**Schriftlicher Auftrag:**
Gib aus dem folgenden Text über den Börsengang von Stadler Rail die Passage von "IPO-Geld zum Wachsen" bis "oder zu verbessern." wortgetreu wieder.

**Textblock:**

-*-

Der Börsengang von Stadler Rail wird langsam konkreter

Stadler ist aus Anlegersicht deshalb so populär, weil der Zugbauer mehrere positive Eigenschaften vereint. Da ist einerseits das Zuggeschäft als Zukunftsmarkt. Der weltweite Trend zur Reduktion von CO2 sowie das rasche Wachstum von Metropolen spielen diesen Firmen in die Karten. Wer hier erfolgreich ist, wird auch nicht so schnell verdrängt. Aufgrund der Komplexität des Zuggeschäfts sind die Eintrittshürden für Konkurrenten hoch.

IPO-Geld zum Wachsen

Gemessen am Umsatz ist Stadler Rail weltweit die Nummer sieben unter den Bahnherstellern. 2017 beliefen sich die Verkäufe auf 2,4 Milliarden Franken. Bis 2020 sollen sie auf knapp 4 Milliarden steigen. Allerdings ist ein Verdrängungskampf im Gang, angetrieben durch Chinas Staatsbetrieb CRRC: Wie die Handelszeitung schreibt, ging die Zahl der Zuganbieter in den letzten 20 Jahren von 200 auf 20 zurück. Ein Börsengang würde Stadler auch mehr Flexibilität bieten, um mit zusätzlichem Kapital Übernahmen zu stemmen und so die Marktstellung zu festigen oder zu verbessern.

Nicht nur der Umsatz stimmt bei Stadler, auch die Profitabilität. Die EBIT-Marge liegt deutlich höher als bei der Konkurrenz, laut Berechnungen der Handelszeitung bei 10 Prozent. Unter dem Strich käme Stadler Rail auf einen Börsenwert von mindestens 3 Milliarden Franken. Im Schweizer Vergleich würde das eine Einreihung zwischen bekannten Mid Caps wie Dormakaba (Börsenwert 2,9 Milliarden), Sulzer (3,3 Milliarden) oder Georg Fischer (3,8 Milliarden Franken) bedeuten.

Hinzu kommt eine Prise Exotik. Die Schweiz gilt als Land der Zugfahrer, die Bahn hat einen hohen Stellenwert. Doch eine "Zug-Aktie" gibt es bislang nicht. Ein börsenkotierter Schweizer Zugbauer, das ist eine attraktive Anlegerstory. Und so ist denn auch die Aufmerksamkeit von professionellen Investoren gegeben. Mehrere Schweizer Fondsmanager zeigten im Gespräch mit cash.ch bereits Interesse an einer möglichen Stadler-Aktie.

Warten lohnt sich

Wer an einem Investment bei Stadler ebenfalls interessiert ist, muss sich aber noch einige Zeit gedulden. Nicht nur, weil der Börsengang jederzeit noch verschoben werden kann. Auch deshalb, weil Privatanleger bei einem IPO in der Regel vorerst leer ausgehen. Wie Fondsmanager berichten, dürfte es die grosse Nachfrage nach Stadler-Aktien sogar für sie schwierig machen, eine Zuteilung im Vorfeld des IPO zu bekommen.

-*-

**Bereitgestellte Daten:**
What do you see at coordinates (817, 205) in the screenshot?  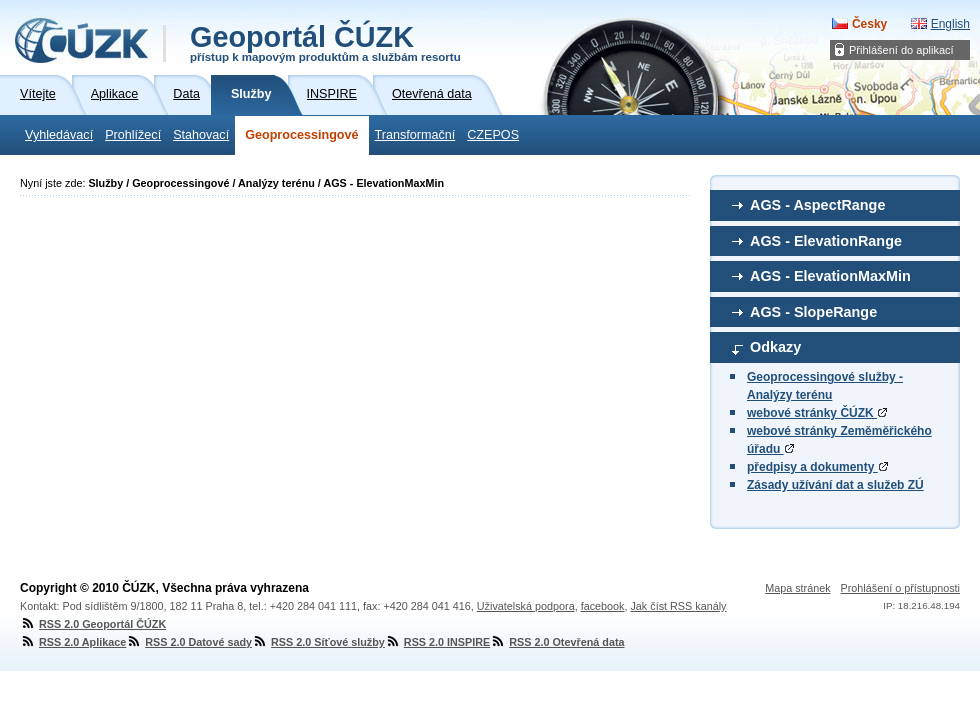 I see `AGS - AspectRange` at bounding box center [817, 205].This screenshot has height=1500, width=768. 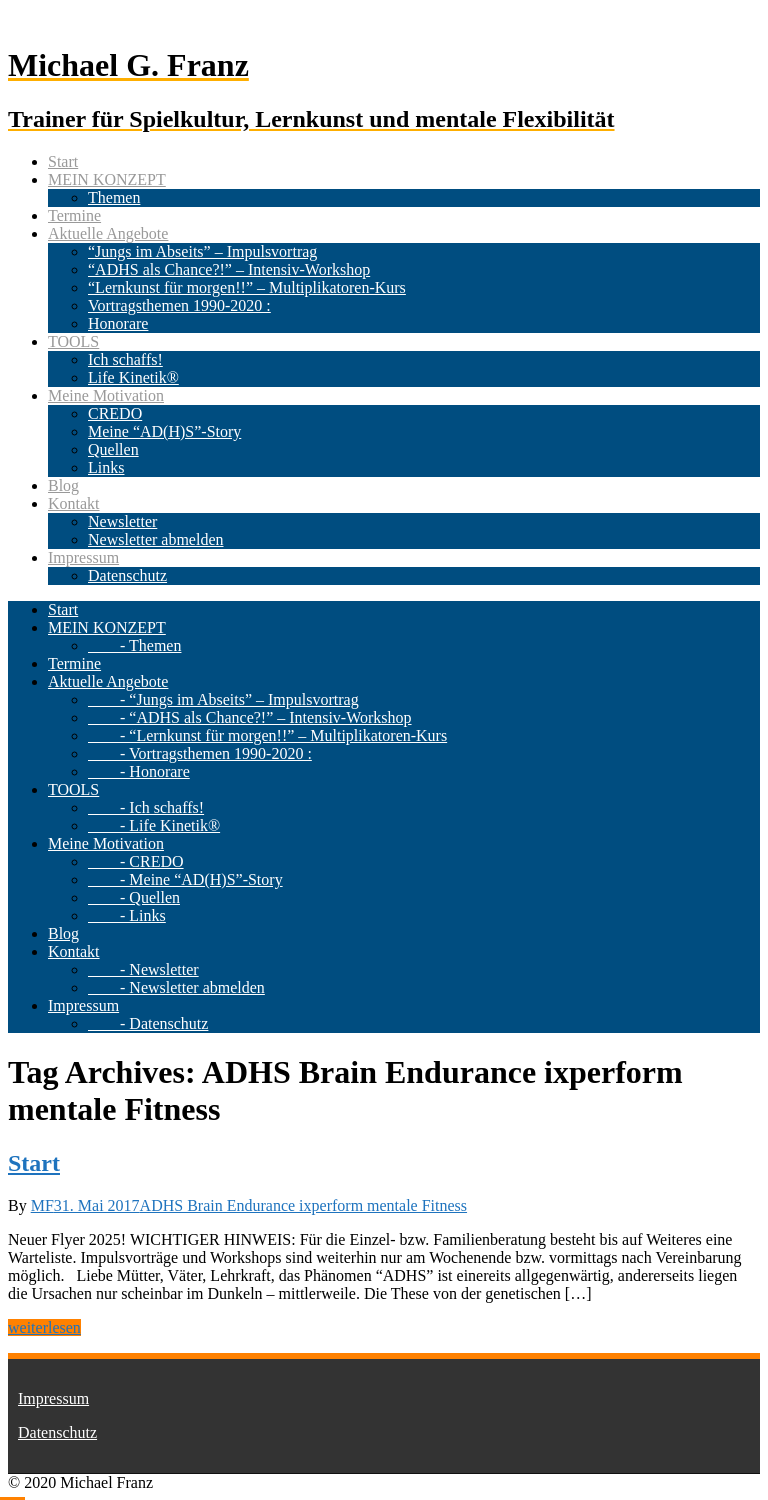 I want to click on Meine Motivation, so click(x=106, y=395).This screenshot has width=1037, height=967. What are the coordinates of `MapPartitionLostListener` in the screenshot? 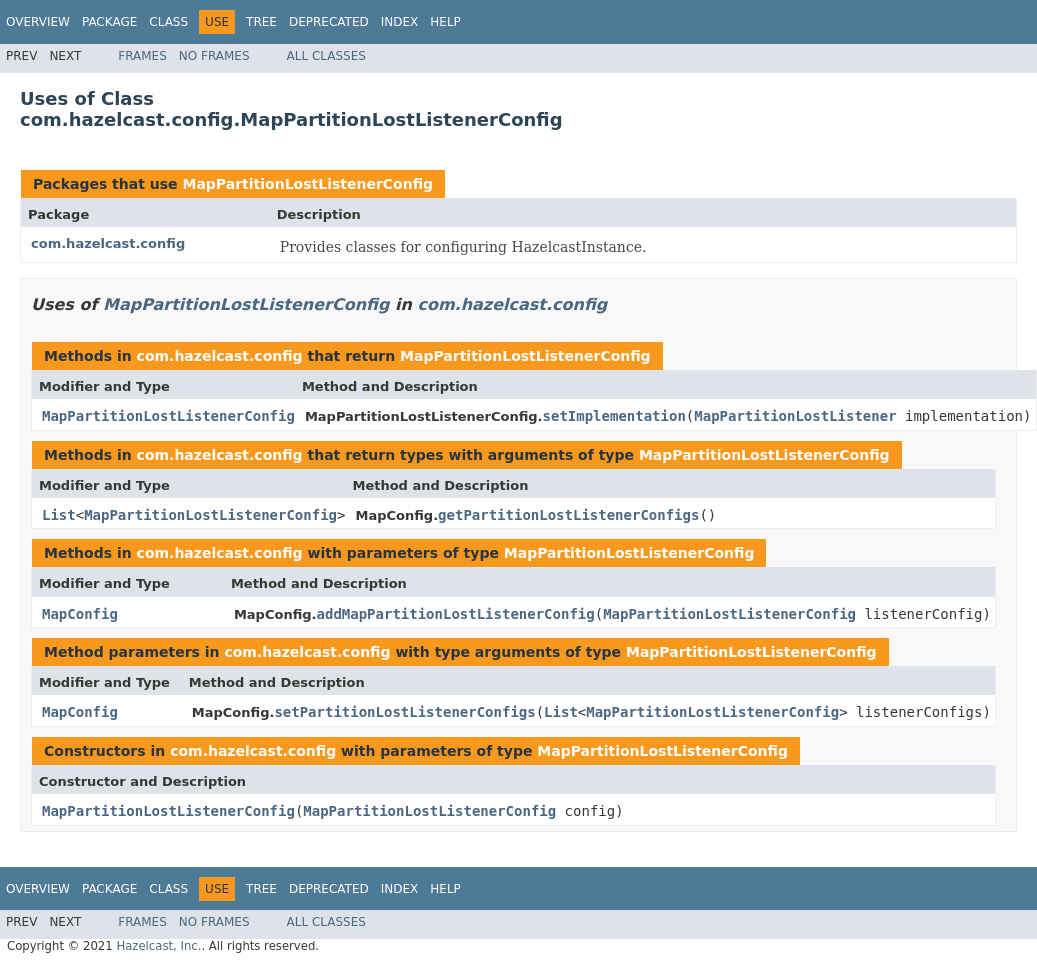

-*-

**Übungsergebnis:**
IPO-Geld zum Wachsen

Gemessen am Umsatz ist Stadler Rail weltweit die Nummer sieben unter den Bahnherstellern. 2017 beliefen sich die Verkäufe auf 2,4 Milliarden Franken. Bis 2020 sollen sie auf knapp 4 Milliarden steigen. Allerdings ist ein Verdrängungskampf im Gang, angetrieben durch Chinas Staatsbetrieb CRRC: Wie die Handelszeitung schreibt, ging die Zahl der Zuganbieter in den letzten 20 Jahren von 200 auf 20 zurück. Ein Börsengang würde Stadler auch mehr Flexibilität bieten, um mit zusätzlichem Kapital Übernahmen zu stemmen und so die Marktstellung zu festigen oder zu verbessern.